That the war has changed the composition of the Russian population has long been clear from the incomparably higher rates at which non-Russian ethnic minorities—Buryats, Tatars, Tuvans—are dying in the war. But these are not the only disfavored parts of the Russian population while the Russian leadership shields the politically important populations of Moscow and St. Petersburg, where unrest could endanger the regime and where much of the Russian elite resides. Prisons have been virtually emptied as inmates are sent to the bloodiest sections of the front. And the protection of the major urban populations in European Russia means that the more remote, poorer, and less ethnically Russian regions are bleeding out.
To compensate for the deliberate loss of “expendables” at the front, a crucial part of Moscow’s eugenics program is played by Ukrainians. Several million Ukrainians have been removed from the occupied territories and resettled in Russia, a disproportionate share of them women and children. In their place, Russian settlers are moving in. Tens of thousands, if not hundreds of thousands, of these abducted children are now being Russified to strip them of any Ukrainian identity, a clear echo of the Nazi eugenics policy of shipping blond Polish children back to the Reich to be adopted and turned into Germans. Some of the Ukrainian boys are now old enough to be forcibly conscripted into the Russian army—yet another war crime on an already long list.
Russia still has numerical superiority, but its resources are not infinite. The suicidal Russian strategy of waging war, while effective, is not sustainable in the long term, especially with the Russian economy already showing signs of immense strain.
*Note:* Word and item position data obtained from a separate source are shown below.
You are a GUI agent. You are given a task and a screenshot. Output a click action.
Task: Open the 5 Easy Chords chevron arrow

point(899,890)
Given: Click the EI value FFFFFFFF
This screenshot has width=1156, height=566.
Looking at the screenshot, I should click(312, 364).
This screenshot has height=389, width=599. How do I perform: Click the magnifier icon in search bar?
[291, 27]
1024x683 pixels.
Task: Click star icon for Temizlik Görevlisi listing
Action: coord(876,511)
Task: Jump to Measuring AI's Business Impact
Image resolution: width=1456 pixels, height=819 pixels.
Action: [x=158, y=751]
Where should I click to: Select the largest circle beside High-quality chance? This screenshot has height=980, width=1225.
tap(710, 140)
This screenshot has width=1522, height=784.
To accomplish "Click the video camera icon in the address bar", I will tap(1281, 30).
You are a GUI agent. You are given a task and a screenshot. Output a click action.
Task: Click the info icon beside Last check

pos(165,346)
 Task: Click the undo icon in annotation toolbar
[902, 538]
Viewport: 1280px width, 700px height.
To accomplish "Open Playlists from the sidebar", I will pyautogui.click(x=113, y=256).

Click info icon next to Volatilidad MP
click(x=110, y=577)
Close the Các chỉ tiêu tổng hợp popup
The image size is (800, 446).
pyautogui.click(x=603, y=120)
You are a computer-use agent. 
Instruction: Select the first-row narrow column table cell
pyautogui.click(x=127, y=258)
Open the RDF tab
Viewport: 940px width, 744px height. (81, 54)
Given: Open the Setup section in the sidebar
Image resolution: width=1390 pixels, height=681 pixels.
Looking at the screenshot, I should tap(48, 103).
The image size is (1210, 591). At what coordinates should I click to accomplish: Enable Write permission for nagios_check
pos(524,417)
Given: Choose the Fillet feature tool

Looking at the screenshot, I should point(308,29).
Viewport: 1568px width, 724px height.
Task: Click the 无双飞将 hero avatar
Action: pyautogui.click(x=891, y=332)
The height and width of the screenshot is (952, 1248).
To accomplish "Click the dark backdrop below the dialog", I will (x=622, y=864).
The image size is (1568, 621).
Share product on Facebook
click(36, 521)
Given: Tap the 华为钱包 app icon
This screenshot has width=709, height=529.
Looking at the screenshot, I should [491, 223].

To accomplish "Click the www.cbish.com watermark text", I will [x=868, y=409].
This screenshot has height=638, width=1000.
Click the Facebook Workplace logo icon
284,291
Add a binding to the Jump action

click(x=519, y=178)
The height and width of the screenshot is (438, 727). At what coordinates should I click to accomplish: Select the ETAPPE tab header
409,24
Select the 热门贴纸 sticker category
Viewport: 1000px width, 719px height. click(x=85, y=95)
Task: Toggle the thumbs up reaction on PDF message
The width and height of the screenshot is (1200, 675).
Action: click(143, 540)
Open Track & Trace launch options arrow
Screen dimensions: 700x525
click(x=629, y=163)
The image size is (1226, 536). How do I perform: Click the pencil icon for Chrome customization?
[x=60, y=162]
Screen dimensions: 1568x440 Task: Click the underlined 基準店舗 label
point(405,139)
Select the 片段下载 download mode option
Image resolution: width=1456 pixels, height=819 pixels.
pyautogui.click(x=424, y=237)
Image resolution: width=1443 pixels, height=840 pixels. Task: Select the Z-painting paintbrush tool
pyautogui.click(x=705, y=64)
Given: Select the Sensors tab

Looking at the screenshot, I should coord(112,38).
The fate of Russia’s invasion now effectively hinges on Western willingness to commit to Ukraine’s push for independence from Russia’s neo-imperialist aspirations. U.S. President Joe Biden’s final weeks in office may yet prove to be critical: His decision to grant Ukraine permission to strike key military targets inside parts of Russia with U.S.- and British-supplied weapons has already elicited an angry response from Moscow, even if there is nothing new about Ukraine using Western arms to strike vital targets in what Russia considers its lands, including illegally annexed Crimea. It’s up to the West to help Ukraine make sure that Putin loses his gamble as he throws everything he has against Ukraine before his equipment and trained soldiers run out. Catastrophic human losses won’t deter him, as they are deeply ingrained in Russia’s cruel way of waging war.